Menjemput "Lamut" Agar Tak Berlumut

MENJEMPUT “LAMUT” AGAR TAK BERLUMUT

Oleh Zulfaisal Putera

 

  Benarkah kesenian tradisional “Lamut” hampir punah? Pertanyaan ini menyergap pikiranku ketika membaca judul makalah yang disampaikan Sirajul Huda (SH), Kepala Museum Lambung Mangkurat Banjarbaru, dalam Sarasehan Seni Tradisional “Balamut” pada hari Rabu, 21 Nopember 2007 yang lalu. Walaupun isi makalah yang berjudul “Lamut : Sebuah Kesenian Tradisional Kalimantan Selatan yang Hampir Punah” itu hanya menguraikan apa itu kesenian Lamut, tapi dalam pembicaraannya mencuat suatu kekhawatiran yang amat sangat akan nasib salah satu seni bertutur daerah ini.

Tak dapat dipungkiri seni Balamut tak banyak dikenal oleh khalayak muda sekarang ini.
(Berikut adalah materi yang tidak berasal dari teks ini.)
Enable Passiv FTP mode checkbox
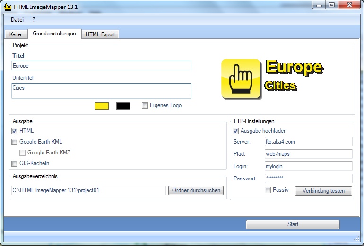This screenshot has height=246, width=364. pyautogui.click(x=268, y=190)
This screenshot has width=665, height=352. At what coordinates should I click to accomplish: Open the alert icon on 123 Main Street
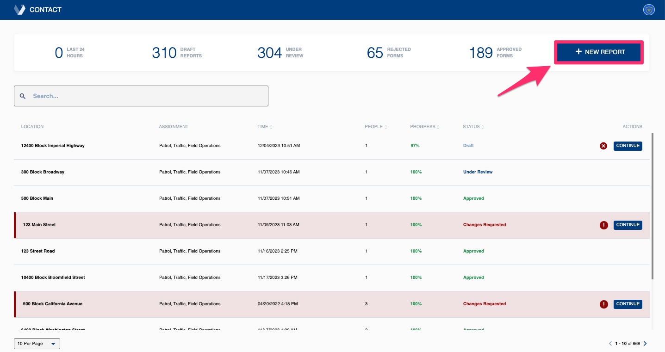[x=603, y=225]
Sebagai sebuah kesenian tradisional Kalimantan Selatan, Lamut kalah populer dibanding Madihin atau pun Mamanda. Bukan karena masyarakat tidak mau tahu dengan seni yang satu ini, melainkan karena memang diakui frekuensi Balamut di panggung pertunjukkan nyaris tak terdengar. Jika pun ada, mungkin hanya satu atau dua kali dalam setahun.
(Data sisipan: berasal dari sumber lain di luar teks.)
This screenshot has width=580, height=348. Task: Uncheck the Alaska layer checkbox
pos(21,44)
Sampai memasuki akhir tahun 2007 ini aku sendiri hanya ‘sempat’ menyaksikan dua kali pementasan Lamut. Pertama, di malam kedua kegiatan Kongres Cerpen Indonesia V (27 Oktober 2007), dan kedua, di malam pembukaan Kongres Budaya Banjar I (30 Oktober 2007). Uniknya, kedua pertunjukkan Lamut di dua kegiatan yang berbeda itu dibawakan oleh orang yang sama, yaitu Djamhar. Sempat timbul pertanyaan, apakah hanya beliau di banua ini yang mampu Balamut?

Barangkali menjadi menarik ketika persoalan Lamut ini kembali diangkat ke permukaan. Sebuah sarasehan seni yang diselenggarakan oleh Badan Informasi Daerah (BID) Pemerintah Provinsi Kalimantan Selatan bekerjasama dengan Forum Komunikasi Media Tradisional (FK Metra) telah mencoba mengusung ha ini. Selain SH, sarasehan itu juga menampilkan pembicara Amanul Yakin Anang (AYA), Ketua FK Metra. Terlepas dari apakah kegiatan tersebut hanya sekadar menuntaskan agenda kerja lembaga tersebut, tapi masih ada yang bisa dicuri dari sini, yaitu sebuah kepedulian.

 

Kepatutan Lamut

 

Lamut adalah salah satu seni tradisional Banjar yang masih dianggap agak spesifik. Dalam kesejarahannya Lamut merupakan sebuah kristalisasi budaya masyarakat Banjar yang berproses secara alami dan cukup panjang. Bahkan ada kecendrungan Lamut ditafsirkan sebuah seni tradisional yang memiliki kekuatan mitos. Oleh sebab itulah, Lamut memiliki pakem yang tak bisa dilanggar. Baik menyangkut tempat pergelaran, penyajian, alat musik, maupun isi ceritanya. Hal inilah yang mungkin membuat Lamut jadi begitu sakral sebagai sebuah seni pertunjukkan.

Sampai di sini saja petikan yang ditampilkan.